The video published with the case shows the pickup striking the motorcycle and continuing away after the impact. The footage directly confirms the collision and the failure to stop at the scene. It does not establish the driver’s intent, whether he was impaired, or what he believed he had hit.
Both women on the motorcycle were seriously injured. The passenger, identified in local reporting as a 20-year-old woman, suffered a traumatic amputation of her right leg. Rescue workers and bystanders found the severed limb away from her body and placed it on ice before she was taken to Ratchaburi Hospital.
The woman was reported to be about three months pregnant. Doctors later informed relatives that the unborn baby had died. Her father said she was in critical condition, on a ventilator, and undergoing surgery. He said doctors told the family the leg could not be reattached because the injury extended too high.
The motorcycle rider was also seriously hurt. Reports differed on her exact age, so this article is not using a fixed age for her. She suffered a severe injury to her right ankle or leg and was also taken to Ratchaburi Hospital.
Police initially searched for the pickup after the vehicle left the scene. Investigators reviewed surveillance footage from roads in the area and traced a suspected route toward Ang Thong subdistrict. Officers then contacted local community leaders to put pressure on the driver to surrender.
The pickup driver later turned himself in at Mueang Ratchaburi Police Station and brought the vehicle with him. Police identified the vehicle as a bronze or light-colored four-door Isuzu pickup with visible damage on the right side, including a damaged tire, wheel arch, headlight, side mirror and window area.
The driver admitted he was behind the wheel at the time of the crash, police said. He told officers he had been returning from a friend’s birthday gathering and felt that he had struck something on the road. He claimed he thought he had hit a cow, not a person or motorcycle.
He said he drove home after the impact because he was frightened. He later saw the damage to his truck, returned to the area around 2 a.m., and said he did not find anyone at the crash site. After seeing reports online the next morning about a pickup crash that left a woman’s leg severed, he went to police.
The driver denied drinking alcohol. Police sent him to Ratchaburi Hospital for a blood alcohol test and also ordered a urine test for drugs. Police said any additional charge related to drunk driving or drug-impaired driving would depend on the test results.
The preliminary charges reported by police were reckless driving causing serious injury and failing to stop to provide assistance after a crash. Later local reporting said officers also moved to take the driver to court for detention proceedings after the surrender.

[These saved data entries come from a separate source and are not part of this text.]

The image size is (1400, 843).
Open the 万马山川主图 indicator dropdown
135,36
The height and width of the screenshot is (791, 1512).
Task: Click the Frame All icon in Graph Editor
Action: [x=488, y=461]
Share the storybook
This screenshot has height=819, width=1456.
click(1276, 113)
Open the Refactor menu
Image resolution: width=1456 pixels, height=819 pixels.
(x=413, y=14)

Relatives of the injured passenger confronted the case at the police station and demanded accountability. The woman’s father said the surveillance video showed the pickup hitting the motorcycle and leaving without braking or stopping to help. He said the crash left his daughter permanently disabled and caused the death of the baby she was carrying.
Local rescue personnel said the crash scene was severe when they arrived. One victim had a broken ankle or leg injury, while the pregnant passenger had lost her right leg and was bleeding heavily. Bystanders helped preserve the severed limb before the emergency response team took the injured women to the hospital.

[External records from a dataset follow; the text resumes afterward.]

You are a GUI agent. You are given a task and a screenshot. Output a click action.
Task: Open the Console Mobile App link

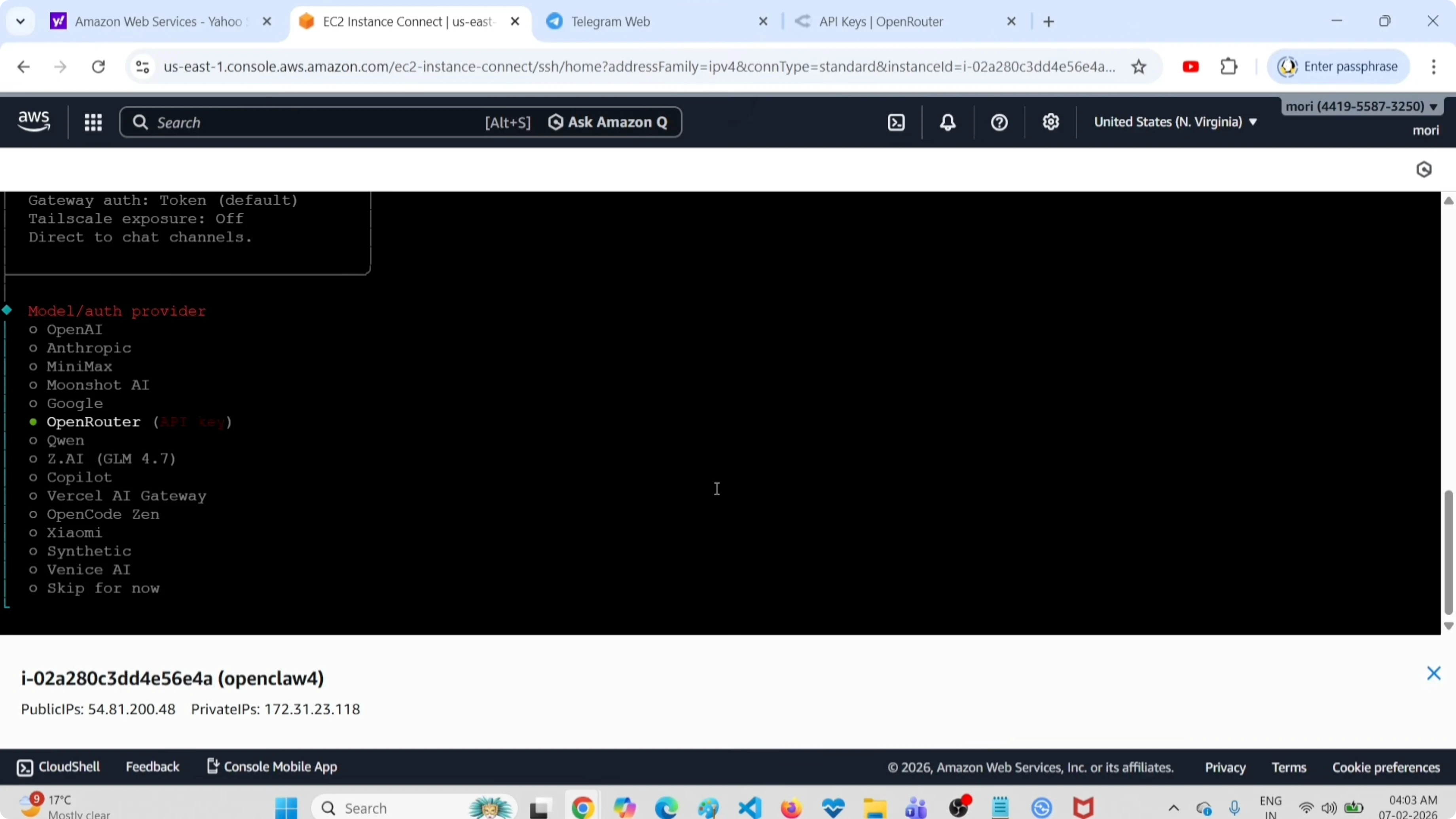(271, 766)
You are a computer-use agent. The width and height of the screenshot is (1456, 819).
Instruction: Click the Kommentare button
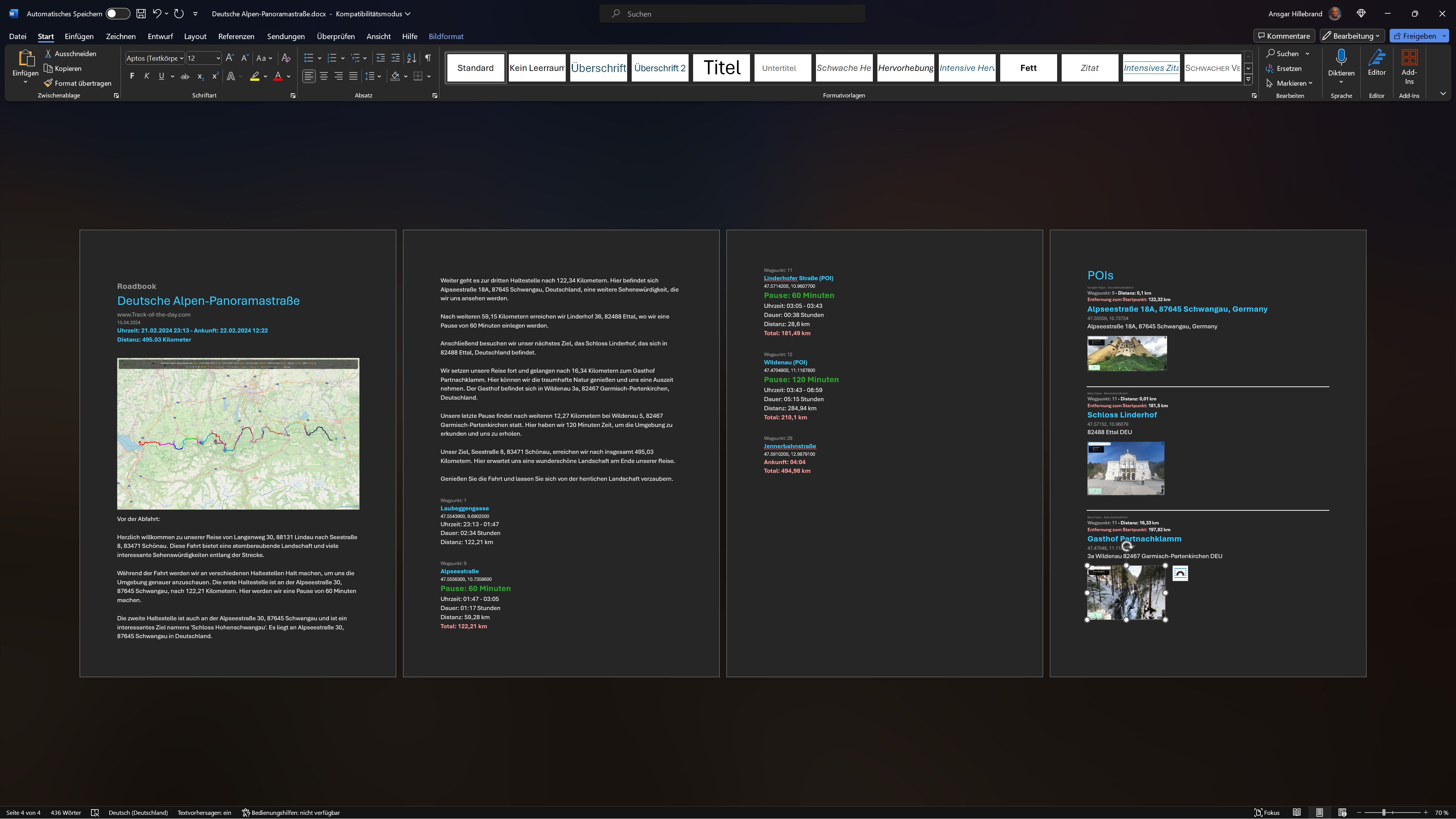[x=1283, y=36]
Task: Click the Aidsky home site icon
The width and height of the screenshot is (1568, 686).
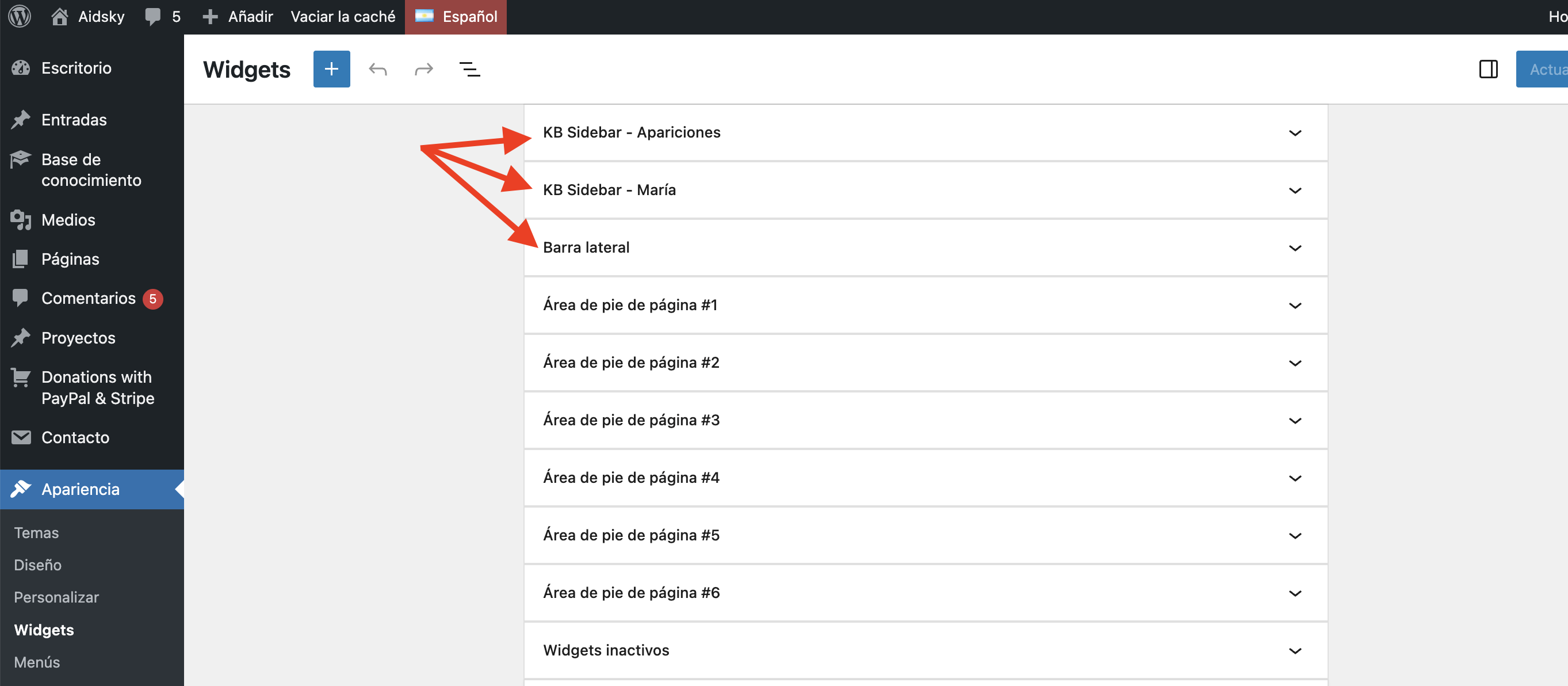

A local administrative official said the area would need better surveillance coverage, including clearer cameras capable of capturing license plates and faces after serious crashes. That statement came after the pickup was initially unidentified and investigators had to rely on camera tracing and community pressure before the driver surrendered.
The confirmed facts are limited to the crash, the injuries, the driver’s surrender, his statement to police, the charges reported by police, and the medical outcome reported by relatives and local responders. The driver’s claim that he thought he had hit a cow remains his own statement, not a finding. Impairment was still dependent on hospital test results in the reports reviewed.